Reproduce the listing below line for line, leaving out the pictures.
======== Record extracts ========
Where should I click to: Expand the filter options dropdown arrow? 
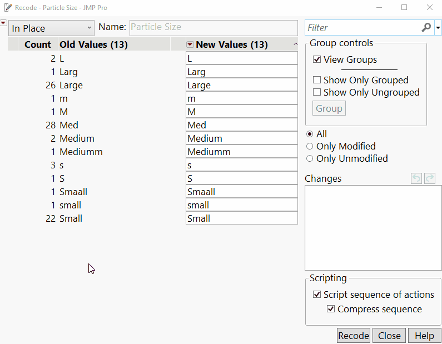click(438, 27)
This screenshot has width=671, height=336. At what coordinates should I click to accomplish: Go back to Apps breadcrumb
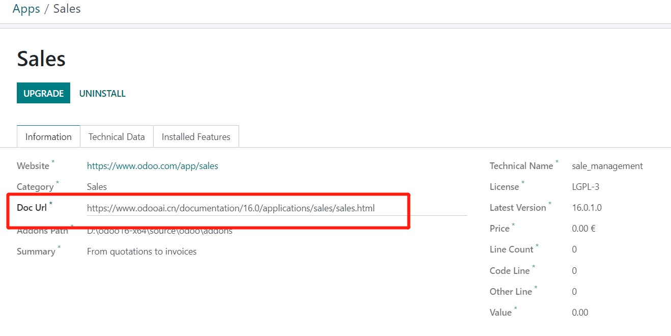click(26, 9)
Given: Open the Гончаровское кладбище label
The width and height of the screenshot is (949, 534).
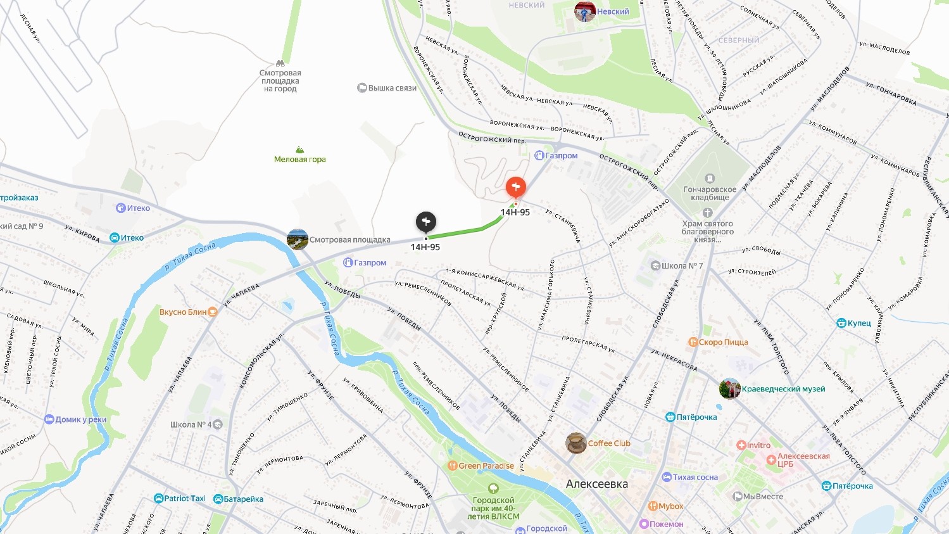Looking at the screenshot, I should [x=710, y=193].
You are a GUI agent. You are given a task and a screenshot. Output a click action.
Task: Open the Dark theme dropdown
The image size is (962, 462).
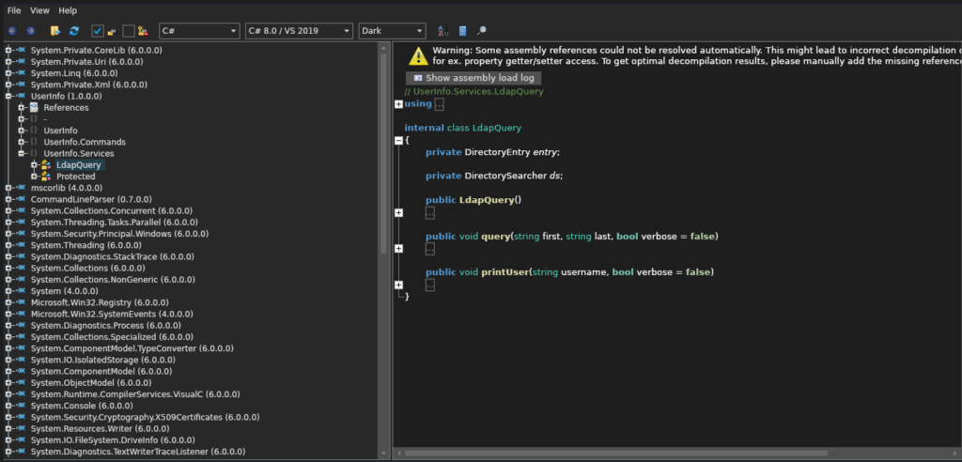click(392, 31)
========
### [Correct answer]
Where should I click to: Expand the filter options dropdown arrow? 
click(438, 27)
This screenshot has width=671, height=336. At what coordinates should I click to accomplish: Go back to Apps breadcrumb
click(26, 9)
Given: Open the Гончаровское кладбище label
The width and height of the screenshot is (949, 534).
Looking at the screenshot, I should [x=710, y=193].
You are a GUI agent. You are given a task and a screenshot. Output a click action.
Task: Open the Dark theme dropdown
The image size is (962, 462).
click(392, 31)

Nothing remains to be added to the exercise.